One of the officers turned on my computer and after about 5 minutes turned the screen toward me with a throbbing red STOP warning.  Somehow they had opened a critical Dell file and were about to do something very wrong to my hard drive.  I kind of lost my temper at that point and demanded “no one touches the computer again but me”.  The Marco Polo questioner pointed to the “Aman” file on the desktop, so I opened it to another round of excited chatter.
 
The officer behind the desk was entering information from my passport and visa into an official hand written ledger all the while.  When I told them the Aman file was from Afghanistan, they all seemed to repeat “Afghanistan” in unison.  I figured my goose was cooked at that point, but suddenly the senior guy said I could repack my suitcases and go.  He stamped my passport and I returned to the train, waiting impatiently for it to move across from the border. 
 
So that is my second “You’re Deported” story on this trip.  The first one, in Afghanistan, was all my fault.  I arrived two days early and the officials there would have been just enforcing the law if they sent me back to Dubai. 
 
In this case, I had no warning of my offense and the repercussions of being denied entry would have been very expensive.  In retrospect, I don’t really think they were going to send me away, particularly since my visa was in order (tourist) and I had no contraband in my luggage.  But at the time it was all unfolding and I was insisting on keeping the map-less Lonely Planet guide, I was quite concerned about being stranded at midnight on the frozen western border of China, which is a very long way from home.
 
Eight hours later I disembarked at the train station in Urumqi.  It was cold.  I had no Chinese money, and, as I anticipated, no one spoke English.  After some effort I was able to find an ATM machine several blocks from the station and then get a cab to the recommended “Super 8” hotel.  For the first time on this trip I was all on my own, and thankful I fought to keep my Lonely Planet Guide. 
 
Ever since entering China I have been unable to reach my blog “Drew Kinder in Asia” or even search Google for the term “Drew Kinder”.  Its probably a coincidence, but who knows what secrets are held by Chinese state security.

Kazakhstan
February 15, 2010

I arrived in Almaty on a late night flight from New Delhi.  I really didn’t know exactly what to expect, and I have to say I was pleasantly surprised.
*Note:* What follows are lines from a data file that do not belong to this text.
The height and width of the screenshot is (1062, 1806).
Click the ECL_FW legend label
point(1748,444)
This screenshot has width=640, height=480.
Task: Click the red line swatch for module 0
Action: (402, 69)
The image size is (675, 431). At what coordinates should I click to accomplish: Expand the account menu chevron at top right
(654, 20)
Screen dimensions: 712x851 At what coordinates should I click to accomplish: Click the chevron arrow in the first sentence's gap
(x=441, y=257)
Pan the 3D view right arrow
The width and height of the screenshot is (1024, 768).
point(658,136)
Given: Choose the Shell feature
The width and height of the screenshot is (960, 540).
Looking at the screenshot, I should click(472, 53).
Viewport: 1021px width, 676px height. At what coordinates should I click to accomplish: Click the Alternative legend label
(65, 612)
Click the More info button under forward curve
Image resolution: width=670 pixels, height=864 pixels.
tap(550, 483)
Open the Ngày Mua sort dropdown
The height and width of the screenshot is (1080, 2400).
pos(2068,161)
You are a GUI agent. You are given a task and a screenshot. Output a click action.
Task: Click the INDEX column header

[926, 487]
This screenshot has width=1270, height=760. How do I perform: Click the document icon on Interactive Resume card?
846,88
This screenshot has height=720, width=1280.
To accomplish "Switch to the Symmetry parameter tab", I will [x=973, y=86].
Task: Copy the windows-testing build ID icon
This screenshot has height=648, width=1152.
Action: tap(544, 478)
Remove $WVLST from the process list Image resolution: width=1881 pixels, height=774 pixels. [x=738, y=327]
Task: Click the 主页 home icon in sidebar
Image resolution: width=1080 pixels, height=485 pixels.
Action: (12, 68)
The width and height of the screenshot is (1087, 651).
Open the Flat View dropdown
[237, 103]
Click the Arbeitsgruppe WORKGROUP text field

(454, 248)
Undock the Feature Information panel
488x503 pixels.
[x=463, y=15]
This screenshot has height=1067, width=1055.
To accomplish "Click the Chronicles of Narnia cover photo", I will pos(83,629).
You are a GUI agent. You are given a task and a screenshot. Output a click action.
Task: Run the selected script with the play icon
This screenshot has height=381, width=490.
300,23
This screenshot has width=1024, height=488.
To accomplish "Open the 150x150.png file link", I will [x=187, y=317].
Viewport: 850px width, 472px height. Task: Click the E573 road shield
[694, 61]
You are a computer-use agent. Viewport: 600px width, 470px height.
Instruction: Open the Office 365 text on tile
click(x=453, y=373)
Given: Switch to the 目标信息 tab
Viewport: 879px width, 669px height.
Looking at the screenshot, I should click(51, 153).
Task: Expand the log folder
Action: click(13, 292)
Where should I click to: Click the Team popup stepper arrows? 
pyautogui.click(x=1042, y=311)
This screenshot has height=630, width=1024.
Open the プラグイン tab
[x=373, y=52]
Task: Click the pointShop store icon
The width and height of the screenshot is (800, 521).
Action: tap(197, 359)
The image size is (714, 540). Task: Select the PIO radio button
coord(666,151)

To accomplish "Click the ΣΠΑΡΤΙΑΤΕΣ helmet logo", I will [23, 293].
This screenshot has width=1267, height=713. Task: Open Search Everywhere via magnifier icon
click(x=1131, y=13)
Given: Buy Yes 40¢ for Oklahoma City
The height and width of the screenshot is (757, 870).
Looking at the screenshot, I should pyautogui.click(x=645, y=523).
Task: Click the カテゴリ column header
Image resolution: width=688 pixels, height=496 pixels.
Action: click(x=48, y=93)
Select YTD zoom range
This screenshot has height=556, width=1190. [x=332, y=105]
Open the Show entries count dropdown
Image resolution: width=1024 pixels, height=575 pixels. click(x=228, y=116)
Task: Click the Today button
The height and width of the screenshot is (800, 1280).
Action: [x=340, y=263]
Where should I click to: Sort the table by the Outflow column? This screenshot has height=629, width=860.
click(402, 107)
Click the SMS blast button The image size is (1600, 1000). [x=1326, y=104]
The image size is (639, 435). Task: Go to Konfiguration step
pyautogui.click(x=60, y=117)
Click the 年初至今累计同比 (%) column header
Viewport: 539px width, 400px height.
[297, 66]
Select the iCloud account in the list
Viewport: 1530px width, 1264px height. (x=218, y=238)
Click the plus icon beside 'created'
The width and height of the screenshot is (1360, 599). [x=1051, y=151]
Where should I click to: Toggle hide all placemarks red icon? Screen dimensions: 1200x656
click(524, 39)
First, after 6 weeks of travelling on my own, it was nice to be with family.  My niece Erin and her husband Sean and daughter Caitlin live here.  Erin and Sean work in Almaty.  It was a real pleasure to hang out with them; drink beer, eat outrageously large American style meals, meet their expatriate neighbors and travel to the countryside.

Almaty is the polar opposite of Dhaka; uncrowded (1.5 million spread over a large area), clean, well paved, disciplined car drivers who use their horn for emergencies only, and cold.  Many of the people look like they would blend in easily on the east side of Buffalo, where eastern Europeans settled early in the 20th century.

The weather here is cold, but very manageable during my 5 day visit.  The wind never blew, so the chill factor was the outside air temperature.  I have been colder in Buffalo on a windy day, and a lot colder in Minneapolis.

Below are some pictures of downtown Almaty and a natural area about 4 hours from town.  We stopped at a world-renowned falcon farm on the way there.

With Erin at an Orthodox Church in Almaty

Me and my new Kazakh friend

With Erin, Sean, Caitlin, and the Park Ranger

Overlooking the canyon

Beautiful Canyon

Park Ranger's unheated office and Russian built vehicle, with steppe in the distance

 I depart in a few hours on the midnight train to China.  I’ll try to update the blog from Urumqi or beyond.

Nepal, What a Surprise!
February 15, 2010

When I planned this trip, Nepal was not part of my itinerary.  I finished my writing assignment a week early in Bangladesh so I had the opportunity to go wherever I wanted for 6 days before rejoining my planned itinerary.  Some people recommended Thailand, but in my heart I have always wanted to go to Nepal. 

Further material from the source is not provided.